Maher Masri
President and co-founder of Genuitec LLC with 30 years of diverse global expertise spanning a number of industries including logistics, automotive, telecommunications, retail and manufacturing.
Posted on Jun 2nd 2016

Getting old really sucks. Running is my stress relief. It is also my feeble and losing battle with time. My 45 min running route gives me a 2 mile reprieve onto the soft sand along the beach. With summertime upon us, kids dart in and out of the water with too much joy in their eyes to pay any attention to anyone or anything moving along the beach. My first few encounters were very startling. On a collision course, I kept thinking they will surely see me and we can both make course corrections. But regardless of distance or how close we got to each other, collision was inevitable unless I stopped or went around. With perfect blinders, they made up their mind and could only see the waves beckoning them. Nothing else existed in their siren call with such visceral joy that I can no longer remember or relate to with my passing years.

Over time and after a number of these encounters, inconvenience lead to wonderment. I began to see parallels in my life and work. My children have long left the nest. But I can remember a number of times when one or all were so hell bent on a course and could not pay attention to rational thought or consequences. In retrospect, not all were as life and death as they seemed then. But determined to protect them from our mistakes and bad experiences, we (parents) had to do everything in our powers to help them see past their blinders. Often we can only see the potential pain without appreciating the joy or experience we are denying them. The same is true at work. Experience is an asset and a liability. Experience improves our field of vision and allows us to scan more of our physical and emotional surroundings. Experience gives us the ability to see beyond the now and to develop scenarios for possible outcomes and consequences. It becomes a liability when we can only see through blind spots and completely miss what is in front of us. Experience can make us super conservative and cowardly. Unfortunately age and experience are synonymous. But let’s face it. We don’t know everything. While we are all different, most share the same aversion to repeated pain. That aversion projects our worst fears into all of our interactions; personal and professional. As if that wasn’t hard enough, many of us have a constant inner struggle with crippling doubt turning to our own worst critic for advice.

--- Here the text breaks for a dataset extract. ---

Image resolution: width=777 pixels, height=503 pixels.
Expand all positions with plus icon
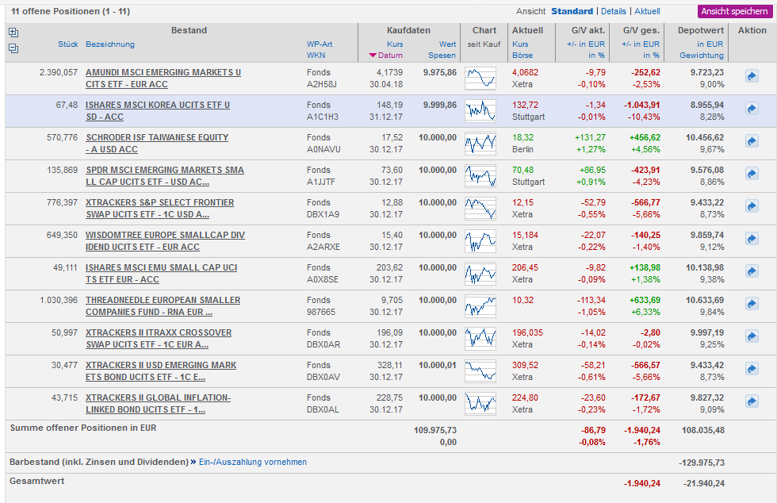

In life and at work, we need to value visionaries inside ourselves and outside, with all of blinder warts. Let them storm the beaches and enrich all of our lives. Sure, there is so much devil in the details. But it is just a matter of perspective. We can invest our experience and energy to prove why some may fail, or to help them become successful. It’s not a Zen play on words. It’s a fundamental role and mind shift to get out of the way, to try to see what they see and to invest into success not failure. “Lead, follow, or get out of the way” applies to presidents as it does to all other functions. It has taken me a very long time to appreciate my executive function—not to create walls to protect company interest or employees from their own actions, but rather to find and tap into our creativity floodgate—and more importantly, how to play a supporting role when called upon. 

I still run the same beach, but with a different perspective. I’m learning to appreciate and revel in the joy of these kids. Perhaps one day I will finally see what they see, put my pride aside and follow them into the water.